I am trying, I really am. I actually opened the door (you will be happy to know nothing fell on me) to the hall closet. I stood there, overwhelmed, and just couldn’t go any further. I am dumbstruck by the enormity of this project. I took out one thing. Oddly, a pink Easter-bunny costume belonging to Muffy Vanderbear was front and center, on top of the pile in the middle of the floor. So Miss Muffy’s pink bunny costume is now where it belongs, in the top of Daughter #2’s closet with the rest of the Muffy Vanderbear collection. I dare say I have, ahem – I mean Daughter #2 has a several thousand dollar collection of Muffy Vanderbear collectibles.

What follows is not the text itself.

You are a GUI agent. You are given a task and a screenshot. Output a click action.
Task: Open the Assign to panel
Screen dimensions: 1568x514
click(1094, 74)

Which brings up one of my crazy addictions and one of the reasons I cannot delve into the hall closet purging project; I get totally sucked into every fad, craze, collectible that is known to man (or woman). You name it, I have probably collected it. Or worse, I have probably collected under the pretense of collecting it for my daughters. (Oh, horrors, I can’t believe I am admitting to this – must be that second glass of wine it took to get up the nerve to open the closet door.)
Let’s blame it on Barbie; that grotesquely proportioned doll that no self-respecting feminist (me) should have ever brought home to her little girl. But bring her home I did, boy did I bring her home. Daughter #1 owns every limited edition Christmas Barbie there ever was. They were never taken out of the boxes. For a while they were prominently displayed on a specially built shelf around the top of her wall, but now they are packed away – somewhere in my house. Not in the dreaded hall closet, but in some other yet to be purged closet in this house. Why are we saving them? I can pass the buck and say they don’t belong to me, therefore they are not mine to dispose of; they may also be worth hundreds of thousands of dollars. (That is something all of us pack-rats tell ourselves on a regular basis.)
Not to be outdone by the Barbie collection, Daughter #2 has the Muffy Vanderbear collection. We, I mean she, owns every limited edition Christmas Muffy Vanderbear there ever was. In her late teens she finally asked me, nicely, to stop buying them. Not only do we own all of the boxed Christmas Muffys, we own costumes, furniture and accessories for Muffy. I think we also own some of her friends. This is a sickness I tell you!
Now, for the worst, truest, most shaming confession: I, I mean my daughter, oh, hell, who am I kidding – I own a trunk full of (drum roll, please) Beanie Babies. I spent thousands of dollars collecting Beanie Babies. I spent upwards of one hundred dollars on some of the rarer Beanie Babies – like the purple Princess Di Beanie Baby. Oh, please – it is just a friggin’ stuffed animal, yet I got caught up in the frenzy and drove to the special Beanie Baby store every day to see if a new shipment had come in. What a racket! My Beanie Baby collection has depreciated faster than my stock portfolio.
So now I am living in a house with hundreds of Barbies, Muffy Vanderbears, and Beanie Babies. What to do, what to do? I do have a garage sale coming up. Perish the thought.